[Requirements]: Revise the listing from its first line up to and including the line with "This screenshot has height=631, width=757.", changing "Instruction" to "Directive" and leaving everything else as it is.

[Pointing listing for text and elements]
>>>

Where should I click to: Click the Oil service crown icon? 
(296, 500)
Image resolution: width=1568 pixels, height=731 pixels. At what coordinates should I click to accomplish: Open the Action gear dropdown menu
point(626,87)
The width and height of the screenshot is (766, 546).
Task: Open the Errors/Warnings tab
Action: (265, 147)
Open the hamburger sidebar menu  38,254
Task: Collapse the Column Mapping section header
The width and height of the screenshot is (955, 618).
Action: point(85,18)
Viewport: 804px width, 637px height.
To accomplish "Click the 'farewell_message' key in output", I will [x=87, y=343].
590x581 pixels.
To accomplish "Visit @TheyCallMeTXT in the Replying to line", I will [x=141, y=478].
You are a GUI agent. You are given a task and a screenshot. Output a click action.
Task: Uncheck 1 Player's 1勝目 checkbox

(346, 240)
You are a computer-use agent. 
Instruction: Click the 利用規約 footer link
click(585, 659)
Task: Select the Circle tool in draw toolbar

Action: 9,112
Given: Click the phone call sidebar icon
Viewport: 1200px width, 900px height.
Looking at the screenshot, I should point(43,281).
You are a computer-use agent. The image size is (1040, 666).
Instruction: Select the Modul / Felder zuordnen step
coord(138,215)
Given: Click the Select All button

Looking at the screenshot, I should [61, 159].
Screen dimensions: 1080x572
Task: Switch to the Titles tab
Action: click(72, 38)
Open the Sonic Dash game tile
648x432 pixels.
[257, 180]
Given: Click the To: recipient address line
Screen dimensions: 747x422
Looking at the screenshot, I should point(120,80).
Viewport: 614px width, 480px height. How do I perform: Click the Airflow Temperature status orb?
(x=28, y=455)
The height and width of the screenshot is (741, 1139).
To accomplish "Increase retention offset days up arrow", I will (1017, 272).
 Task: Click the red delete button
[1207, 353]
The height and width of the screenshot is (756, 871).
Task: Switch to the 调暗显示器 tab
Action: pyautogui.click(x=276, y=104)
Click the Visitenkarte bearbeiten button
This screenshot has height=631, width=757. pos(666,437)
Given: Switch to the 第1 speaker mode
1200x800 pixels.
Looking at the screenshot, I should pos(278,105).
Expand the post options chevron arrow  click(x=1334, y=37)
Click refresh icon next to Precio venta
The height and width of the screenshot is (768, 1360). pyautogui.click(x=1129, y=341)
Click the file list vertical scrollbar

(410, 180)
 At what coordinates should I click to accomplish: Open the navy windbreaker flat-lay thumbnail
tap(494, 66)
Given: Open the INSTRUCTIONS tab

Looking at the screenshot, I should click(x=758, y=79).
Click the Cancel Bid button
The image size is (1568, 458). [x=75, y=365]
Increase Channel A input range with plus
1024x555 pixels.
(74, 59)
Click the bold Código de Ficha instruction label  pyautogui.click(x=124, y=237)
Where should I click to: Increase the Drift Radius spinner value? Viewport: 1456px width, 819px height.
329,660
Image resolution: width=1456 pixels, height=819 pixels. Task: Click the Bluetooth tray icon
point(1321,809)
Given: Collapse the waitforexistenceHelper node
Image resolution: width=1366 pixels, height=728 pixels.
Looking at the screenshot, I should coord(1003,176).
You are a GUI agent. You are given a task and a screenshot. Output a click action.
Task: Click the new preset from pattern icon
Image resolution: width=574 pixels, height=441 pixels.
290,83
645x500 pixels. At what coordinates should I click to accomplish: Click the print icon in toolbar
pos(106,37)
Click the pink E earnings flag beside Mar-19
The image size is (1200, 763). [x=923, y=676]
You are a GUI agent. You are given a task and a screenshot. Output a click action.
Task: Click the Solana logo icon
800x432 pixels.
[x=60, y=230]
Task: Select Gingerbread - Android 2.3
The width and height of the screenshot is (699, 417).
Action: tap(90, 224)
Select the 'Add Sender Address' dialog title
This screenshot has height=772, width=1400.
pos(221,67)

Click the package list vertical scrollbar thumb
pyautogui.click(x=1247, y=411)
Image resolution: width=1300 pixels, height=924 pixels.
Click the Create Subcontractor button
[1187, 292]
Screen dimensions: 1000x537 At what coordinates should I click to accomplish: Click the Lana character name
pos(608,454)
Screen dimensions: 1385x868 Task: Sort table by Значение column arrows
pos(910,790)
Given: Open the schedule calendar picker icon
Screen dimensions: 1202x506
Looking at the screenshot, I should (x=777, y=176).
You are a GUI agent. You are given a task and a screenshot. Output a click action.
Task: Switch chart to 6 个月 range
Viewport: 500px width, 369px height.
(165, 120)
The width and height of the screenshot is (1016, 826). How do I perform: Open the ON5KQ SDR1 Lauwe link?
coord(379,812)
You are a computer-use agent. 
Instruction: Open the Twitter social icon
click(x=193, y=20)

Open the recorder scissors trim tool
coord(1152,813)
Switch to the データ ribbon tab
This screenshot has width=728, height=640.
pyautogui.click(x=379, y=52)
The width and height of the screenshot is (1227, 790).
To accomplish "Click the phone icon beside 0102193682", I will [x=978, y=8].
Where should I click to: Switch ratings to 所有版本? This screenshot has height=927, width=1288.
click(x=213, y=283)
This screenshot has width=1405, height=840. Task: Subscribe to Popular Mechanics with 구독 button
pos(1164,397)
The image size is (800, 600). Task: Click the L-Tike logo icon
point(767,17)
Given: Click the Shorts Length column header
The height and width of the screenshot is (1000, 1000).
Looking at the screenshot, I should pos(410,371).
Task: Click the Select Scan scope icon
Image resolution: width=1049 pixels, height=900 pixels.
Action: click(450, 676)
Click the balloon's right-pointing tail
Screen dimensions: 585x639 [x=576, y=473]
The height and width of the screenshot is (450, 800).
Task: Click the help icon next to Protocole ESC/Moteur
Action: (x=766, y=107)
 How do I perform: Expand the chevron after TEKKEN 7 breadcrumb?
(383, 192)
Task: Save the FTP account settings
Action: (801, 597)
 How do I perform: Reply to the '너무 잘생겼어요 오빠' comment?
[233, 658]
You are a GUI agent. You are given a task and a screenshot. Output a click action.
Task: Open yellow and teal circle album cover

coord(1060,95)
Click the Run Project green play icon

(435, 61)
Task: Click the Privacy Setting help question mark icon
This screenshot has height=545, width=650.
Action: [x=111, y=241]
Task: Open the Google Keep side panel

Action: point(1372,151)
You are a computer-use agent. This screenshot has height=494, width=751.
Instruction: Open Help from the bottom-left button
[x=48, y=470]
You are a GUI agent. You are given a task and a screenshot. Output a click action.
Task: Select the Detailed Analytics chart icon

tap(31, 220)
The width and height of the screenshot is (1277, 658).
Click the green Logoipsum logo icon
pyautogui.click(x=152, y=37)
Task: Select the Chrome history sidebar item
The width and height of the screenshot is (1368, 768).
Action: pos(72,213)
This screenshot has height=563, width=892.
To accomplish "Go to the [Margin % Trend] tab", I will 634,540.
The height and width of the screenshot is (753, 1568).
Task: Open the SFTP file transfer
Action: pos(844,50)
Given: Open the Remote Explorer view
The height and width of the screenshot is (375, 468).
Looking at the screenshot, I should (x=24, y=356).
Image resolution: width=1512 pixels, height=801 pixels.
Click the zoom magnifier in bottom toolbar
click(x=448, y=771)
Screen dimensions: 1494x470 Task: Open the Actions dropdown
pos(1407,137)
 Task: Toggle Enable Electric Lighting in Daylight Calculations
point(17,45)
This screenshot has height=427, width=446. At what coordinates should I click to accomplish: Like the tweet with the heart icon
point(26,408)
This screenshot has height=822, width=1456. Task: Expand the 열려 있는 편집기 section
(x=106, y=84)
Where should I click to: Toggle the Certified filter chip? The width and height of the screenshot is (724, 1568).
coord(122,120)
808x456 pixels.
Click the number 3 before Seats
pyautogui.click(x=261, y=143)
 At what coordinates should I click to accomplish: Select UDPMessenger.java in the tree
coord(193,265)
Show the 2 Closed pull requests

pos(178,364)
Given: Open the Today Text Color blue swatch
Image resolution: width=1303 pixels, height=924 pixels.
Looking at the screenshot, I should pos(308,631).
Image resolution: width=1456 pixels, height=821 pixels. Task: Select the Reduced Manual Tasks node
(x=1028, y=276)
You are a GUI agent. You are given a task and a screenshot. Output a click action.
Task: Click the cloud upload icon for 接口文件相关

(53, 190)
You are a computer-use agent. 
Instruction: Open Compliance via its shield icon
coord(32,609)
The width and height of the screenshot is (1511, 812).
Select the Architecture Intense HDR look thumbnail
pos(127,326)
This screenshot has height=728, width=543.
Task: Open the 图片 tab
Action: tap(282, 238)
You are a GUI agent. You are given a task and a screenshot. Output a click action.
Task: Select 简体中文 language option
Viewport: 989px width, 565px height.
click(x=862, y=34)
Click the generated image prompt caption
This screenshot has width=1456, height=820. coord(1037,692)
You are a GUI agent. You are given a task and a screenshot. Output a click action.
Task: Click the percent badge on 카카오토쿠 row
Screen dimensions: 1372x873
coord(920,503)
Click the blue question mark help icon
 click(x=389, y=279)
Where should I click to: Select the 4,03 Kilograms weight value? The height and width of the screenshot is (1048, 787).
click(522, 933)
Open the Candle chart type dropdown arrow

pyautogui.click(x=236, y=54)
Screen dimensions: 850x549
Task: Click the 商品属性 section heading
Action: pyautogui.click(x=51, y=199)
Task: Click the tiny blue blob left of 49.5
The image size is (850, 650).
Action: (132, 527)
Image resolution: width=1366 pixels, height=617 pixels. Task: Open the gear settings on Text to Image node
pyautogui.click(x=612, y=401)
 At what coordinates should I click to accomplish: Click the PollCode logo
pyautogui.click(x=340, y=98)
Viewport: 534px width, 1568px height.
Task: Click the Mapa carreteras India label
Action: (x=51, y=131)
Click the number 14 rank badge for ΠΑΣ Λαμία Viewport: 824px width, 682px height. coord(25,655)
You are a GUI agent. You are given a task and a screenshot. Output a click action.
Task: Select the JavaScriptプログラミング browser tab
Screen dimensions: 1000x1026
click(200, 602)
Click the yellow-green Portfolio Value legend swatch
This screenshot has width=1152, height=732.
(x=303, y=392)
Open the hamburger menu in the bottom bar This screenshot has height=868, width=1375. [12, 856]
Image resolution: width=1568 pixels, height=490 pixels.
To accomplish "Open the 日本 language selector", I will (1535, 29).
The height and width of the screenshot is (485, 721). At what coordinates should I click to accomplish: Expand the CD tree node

<<<

[Complete answer]:
Where should I click to: Click the Oil service crown icon? 
(296, 500)
Image resolution: width=1568 pixels, height=731 pixels. At what coordinates should I click to accomplish: Open the Action gear dropdown menu
point(626,87)
The width and height of the screenshot is (766, 546).
Task: Open the Errors/Warnings tab
Action: (265, 147)
Open the hamburger sidebar menu  38,254
Task: Collapse the Column Mapping section header
The width and height of the screenshot is (955, 618).
Action: point(85,18)
Viewport: 804px width, 637px height.
To accomplish "Click the 'farewell_message' key in output", I will [x=87, y=343].
590x581 pixels.
To accomplish "Visit @TheyCallMeTXT in the Replying to line", I will [x=141, y=478].
You are a GUI agent. You are given a task and a screenshot. Output a click action.
Task: Uncheck 1 Player's 1勝目 checkbox

(346, 240)
You are a computer-use agent. 
Directive: Click the 利用規約 footer link
click(585, 659)
Task: Select the Circle tool in draw toolbar

Action: 9,112
Given: Click the phone call sidebar icon
Viewport: 1200px width, 900px height.
Looking at the screenshot, I should point(43,281).
You are a computer-use agent. The image size is (1040, 666).
Directive: Select the Modul / Felder zuordnen step
coord(138,215)
Given: Click the Select All button

Looking at the screenshot, I should [61, 159].
Screen dimensions: 1080x572
Task: Switch to the Titles tab
Action: click(72, 38)
Open the Sonic Dash game tile
648x432 pixels.
[257, 180]
Given: Click the To: recipient address line
Screen dimensions: 747x422
Looking at the screenshot, I should point(120,80).
Viewport: 614px width, 480px height. How do I perform: Click the Airflow Temperature status orb?
(x=28, y=455)
The height and width of the screenshot is (741, 1139).
To accomplish "Increase retention offset days up arrow", I will (1017, 272).
 Task: Click the red delete button
[1207, 353]
The height and width of the screenshot is (756, 871).
Task: Switch to the 调暗显示器 tab
Action: pyautogui.click(x=276, y=104)
Click the Visitenkarte bearbeiten button
This screenshot has height=631, width=757. pos(666,437)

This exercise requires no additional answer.